1

926 55 84
                                    

uyari bir ilk twins kadar guzel degil
uyari iki ilkiyle hicbir alakasi yok
uyari uc sunoo sunwoo hatta sun-u'nun korecede ayni yazildigini biliyorum hepsi -선우- seklinde yaziliyor
korecem gayet yerinde ve farkindayim yani
ama twins yani baska ad buldurmayin simdiQLDJDLDJDLAJSLSKS
soran olacaksa ya da sunoo sunwoo ayni sey diye yazan olacaksa hic gerek yok bastan soylim dedim
umarim bir hata yoktur <33
HER NEYSE IYI OKUMALARRRRRRRR
bowl bowl yorum yapinnn
AY COK HEYECANLI IKINCI TWINS OLCEM

<<<>>>

(sunoo)

elimdeki telefonun titremesi ile önümdeki yemekle oynamayı kesmiştim. sunwoo'nun mesaj attığını görmem ile gülümsemiş hızla mesajını açmıştım. tabii attığı mesajlar beklediğim gibi bir şey değildi.

sunwoo (ma twin🤍):
sunoo
acil bak
ellerim titriyo
ne yapacağımı bilmiyorum

yazdığı ile başta kendi kendime ne olduğunu sorgulasam da sonrasında görüldü attığımdan hızla cevap vermiştim.

sunoo:
sunwoo?
ne oldu hayatim
sakin ol neredesin

cevap yazmasını beklerken gerginlikle dudağımla oynadığımı kanadığında anlamıştım.

sunwoo:
seoul hastanesinin yakınındaki bir kafedeyim
yakınsan gelir misin nolur
*konum*

sunoo:
hastane ne demek
iyi misin sen
e hani sunghoon ile görüşecektin

sunwoo:
bana bir süre sunghoon deme sunoo

sunoo:
lan noluyo birden/
tamam bekle aradayız zaten şu an gelicem hemen

sunwoo:
ama çabuk ol
çok kötüyüm

sunoo:
tamam bi su iç kendine gel ben gelene kadar
olur mu?

sunwoo:
tamam çabuk gel

telefonu hızla kapayıp bitiremediğim yemeğe üzülerek bakmıştım. şirkette uzun zaman sonra sevdiğim yemek çıkmıştı ve bitiremeden çıkmam gerekiyordu.

tepsiyi bulaşıkların olduğu yere bıraktığımda tanıdığım birkaç kişiyi görünce baş selamı verip hızla odama gitmiştim.

jake'in hala odasında olmadığını görmüştüm. zaten bugün heeseung'un izin günüydü. onun yanındadır diye düşünerek kimseye haber verememiştim.

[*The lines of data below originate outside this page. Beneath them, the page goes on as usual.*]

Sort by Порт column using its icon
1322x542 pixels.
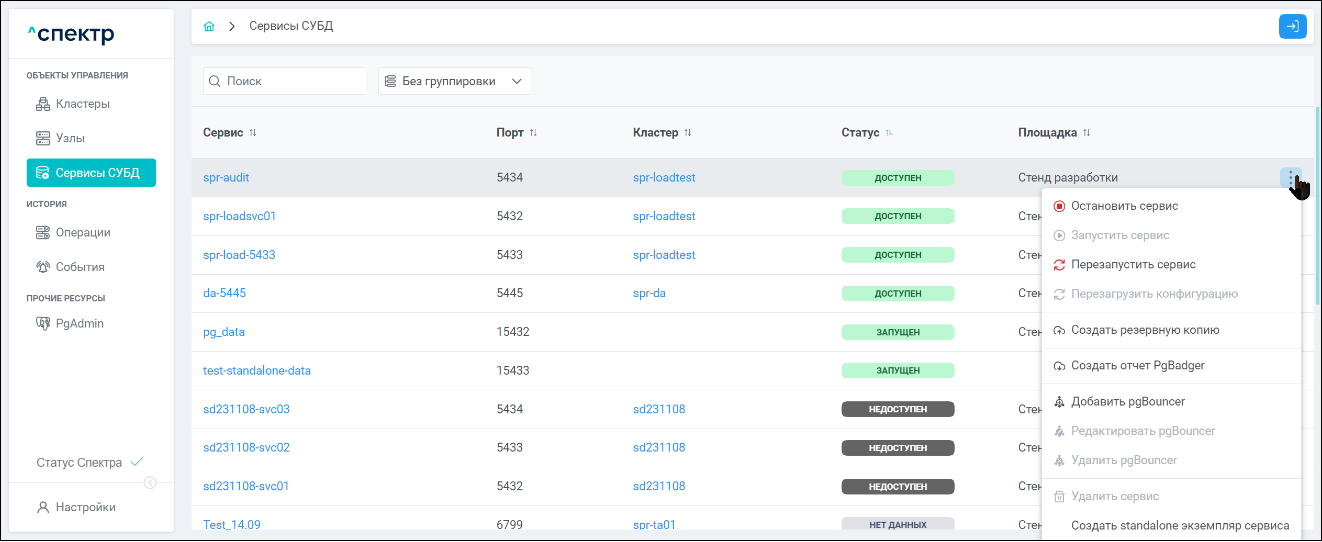coord(533,133)
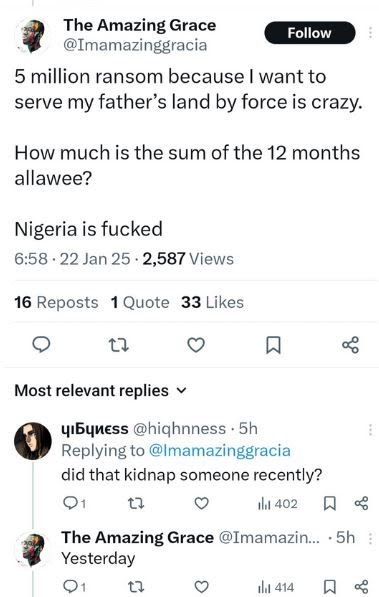Bookmark the Yesterday reply
The height and width of the screenshot is (597, 379).
click(329, 587)
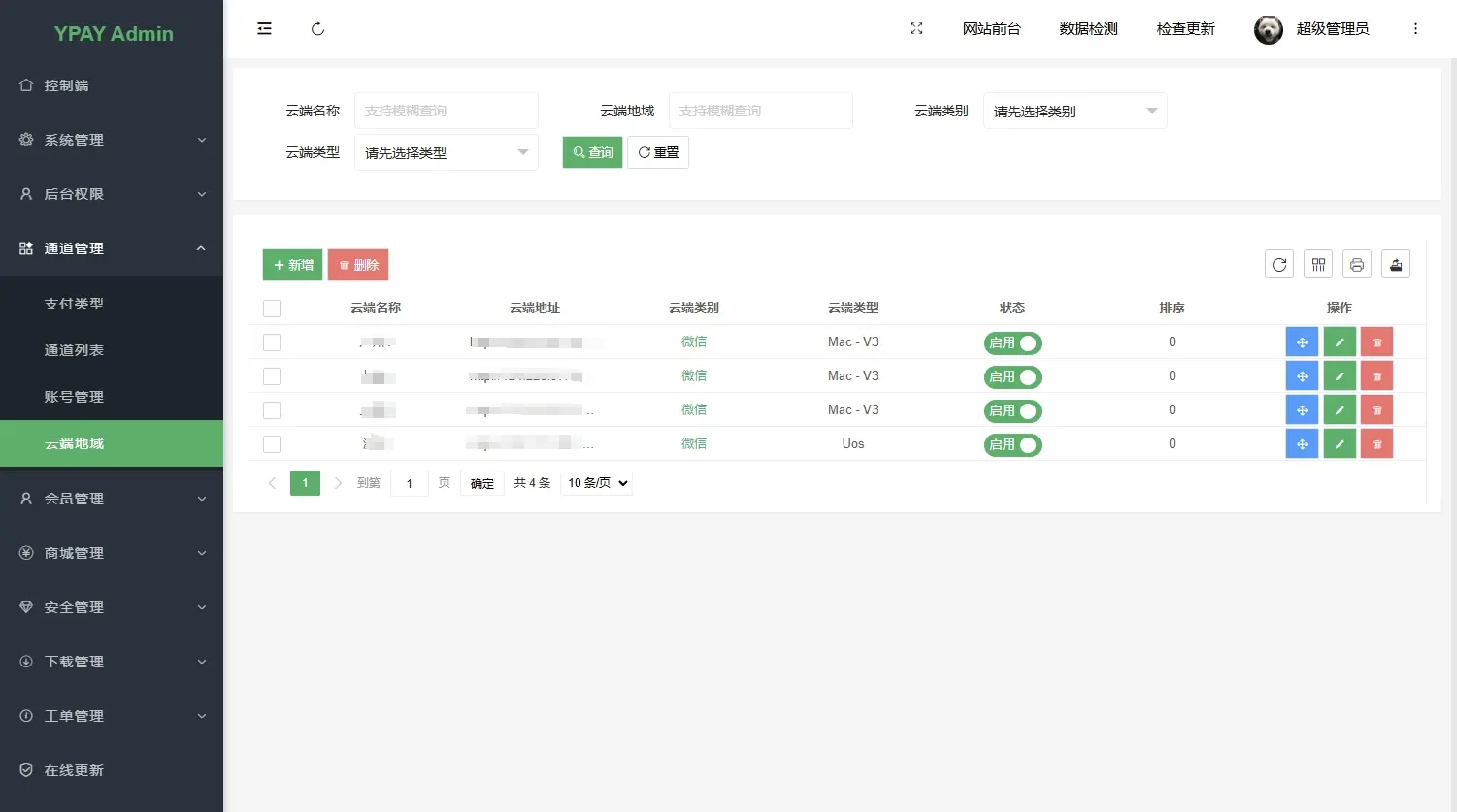Image resolution: width=1457 pixels, height=812 pixels.
Task: Expand the 系统管理 sidebar menu
Action: (112, 140)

'artık yokluğun fark edilince hallederiz orasını' diyen iç sesimle gülerek şirketten çıkmıştım.

aslında güzel geçen günüm arabaya bindiğim an daha da gerici olmaya başlamıştı. sessiz geçen yolda sadece sunwoo'yu düşünmüştüm ve yazdıkları çok iyi şeyler değildi.

ikizler birbirini hissedermiş gibi benim de ellerim titriyordu ve bu arabayı kullanmamı zorlaştırsa da sonunda attığı konuma gelmiştim.

<>

hızla sunwoo'nun söylediği kafeye girdim. şapkalı gözlüklü ve maskesi çenesinde önünde tatlısından minik minik yiyen ikizimi görünce gülümseyip yanına gittim. onu iyi gördüğüm için az çok içim rahatlamıştı çünkü beni yeterince korkutmuştu.

kafasını kaldırıp bana baktığında ise fark ettiğim şey ise ağlıyor olmasıydı.

"sunwoo? bebeğim ne oldu?"

hızla içinde birkaç çizimimin olduğu çantamı bıraktığımda gülümseyerek çantaya bakmıştı. doğum günümüzde birbirimize aldığımız hediyelerden biriydi çünkü.

"bak şimdi-"

hıçkırması ile sözü kesildiğinde tatlının yanındaki suyu ona doğru ittirmiştim.

"tamam iç şu suyu hıçkırığın geçtikten sonra anlat ya da ağlamak istiyorsan daha fazla ağla sonra anlat."

"seni çok seviyorum" diyip yanıma gelmiş ve sarılmıştı. ağlamaya devam ettiği için kalkmayacağını fark ettiğimde rahat olsun diye şapkası gözlüğü ve maskesini çıkartmış onu göğsüme yaslamıştım. yeni boyanmış pembe yumuşak saçlarını okşarken minik minik hıçkırıklarını duyuyordum.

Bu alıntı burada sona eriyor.